- Description of the task
From the records below, set down exactly the lines starting with the line that contains "Hana Joud (961, 1491)" and going on through the line that contains "live cam chat (567, 1314)". Nothing else is wanted.
### Task input
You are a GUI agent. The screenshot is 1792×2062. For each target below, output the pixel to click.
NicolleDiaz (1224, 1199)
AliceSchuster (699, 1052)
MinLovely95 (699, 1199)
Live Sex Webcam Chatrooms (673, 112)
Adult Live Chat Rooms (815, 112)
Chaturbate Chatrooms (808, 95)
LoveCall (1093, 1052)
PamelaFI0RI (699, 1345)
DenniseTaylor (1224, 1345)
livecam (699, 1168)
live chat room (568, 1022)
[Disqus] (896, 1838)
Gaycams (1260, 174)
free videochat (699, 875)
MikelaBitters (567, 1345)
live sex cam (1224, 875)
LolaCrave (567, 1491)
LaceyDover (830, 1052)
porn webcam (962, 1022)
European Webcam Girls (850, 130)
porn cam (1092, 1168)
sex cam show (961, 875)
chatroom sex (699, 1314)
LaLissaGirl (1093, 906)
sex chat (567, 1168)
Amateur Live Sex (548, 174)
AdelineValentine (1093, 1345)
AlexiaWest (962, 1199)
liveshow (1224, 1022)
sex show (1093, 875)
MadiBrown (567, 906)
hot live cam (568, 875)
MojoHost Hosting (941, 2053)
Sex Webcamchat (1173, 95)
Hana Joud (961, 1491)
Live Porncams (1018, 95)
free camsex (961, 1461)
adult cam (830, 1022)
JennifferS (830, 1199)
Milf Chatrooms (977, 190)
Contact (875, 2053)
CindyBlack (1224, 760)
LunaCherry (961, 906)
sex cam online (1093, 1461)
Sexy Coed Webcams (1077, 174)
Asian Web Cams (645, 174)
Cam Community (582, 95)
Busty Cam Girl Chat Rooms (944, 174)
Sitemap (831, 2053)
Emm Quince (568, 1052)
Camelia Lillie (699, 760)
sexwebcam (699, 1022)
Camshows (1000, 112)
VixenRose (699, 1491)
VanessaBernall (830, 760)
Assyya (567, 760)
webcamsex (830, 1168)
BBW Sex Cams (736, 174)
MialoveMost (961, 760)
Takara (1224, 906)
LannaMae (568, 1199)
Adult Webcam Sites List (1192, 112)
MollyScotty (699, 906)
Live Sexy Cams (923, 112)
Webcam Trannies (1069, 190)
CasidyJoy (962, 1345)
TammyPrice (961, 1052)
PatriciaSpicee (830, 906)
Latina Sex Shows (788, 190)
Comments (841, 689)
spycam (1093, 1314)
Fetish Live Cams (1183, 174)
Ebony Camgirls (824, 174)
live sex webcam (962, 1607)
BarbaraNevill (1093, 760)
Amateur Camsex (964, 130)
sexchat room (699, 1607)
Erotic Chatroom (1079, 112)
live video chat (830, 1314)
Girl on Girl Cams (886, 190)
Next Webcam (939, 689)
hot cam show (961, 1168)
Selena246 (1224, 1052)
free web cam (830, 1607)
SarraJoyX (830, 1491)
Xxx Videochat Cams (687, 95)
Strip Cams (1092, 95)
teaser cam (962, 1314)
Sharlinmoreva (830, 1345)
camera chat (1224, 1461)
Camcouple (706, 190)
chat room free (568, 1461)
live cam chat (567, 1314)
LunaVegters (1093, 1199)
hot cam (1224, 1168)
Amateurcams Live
######
- Task response
Hana Joud (961, 1491)
Live Porncams (1018, 95)
free camsex (961, 1461)
adult cam (830, 1022)
JennifferS (830, 1199)
Milf Chatrooms (977, 190)
Contact (875, 2053)
CindyBlack (1224, 760)
LunaCherry (961, 906)
sex cam online (1093, 1461)
Sexy Coed Webcams (1077, 174)
Asian Web Cams (645, 174)
Cam Community (582, 95)
Busty Cam Girl Chat Rooms (944, 174)
Sitemap (831, 2053)
Emm Quince (568, 1052)
Camelia Lillie (699, 760)
sexwebcam (699, 1022)
Camshows (1000, 112)
VixenRose (699, 1491)
VanessaBernall (830, 760)
Assyya (567, 760)
webcamsex (830, 1168)
BBW Sex Cams (736, 174)
MialoveMost (961, 760)
Takara (1224, 906)
LannaMae (568, 1199)
Adult Webcam Sites List (1192, 112)
MollyScotty (699, 906)
Live Sexy Cams (923, 112)
Webcam Trannies (1069, 190)
CasidyJoy (962, 1345)
TammyPrice (961, 1052)
PatriciaSpicee (830, 906)
Latina Sex Shows (788, 190)
Comments (841, 689)
spycam (1093, 1314)
Fetish Live Cams (1183, 174)
Ebony Camgirls (824, 174)
live sex webcam (962, 1607)
BarbaraNevill (1093, 760)
Amateur Camsex (964, 130)
sexchat room (699, 1607)
Erotic Chatroom (1079, 112)
live video chat (830, 1314)
Girl on Girl Cams (886, 190)
Next Webcam (939, 689)
hot cam show (961, 1168)
Selena246 (1224, 1052)
free web cam (830, 1607)
SarraJoyX (830, 1491)
Xxx Videochat Cams (687, 95)
Strip Cams (1092, 95)
teaser cam (962, 1314)
Sharlinmoreva (830, 1345)
camera chat (1224, 1461)
Camcouple (706, 190)
chat room free (568, 1461)
live cam chat (567, 1314)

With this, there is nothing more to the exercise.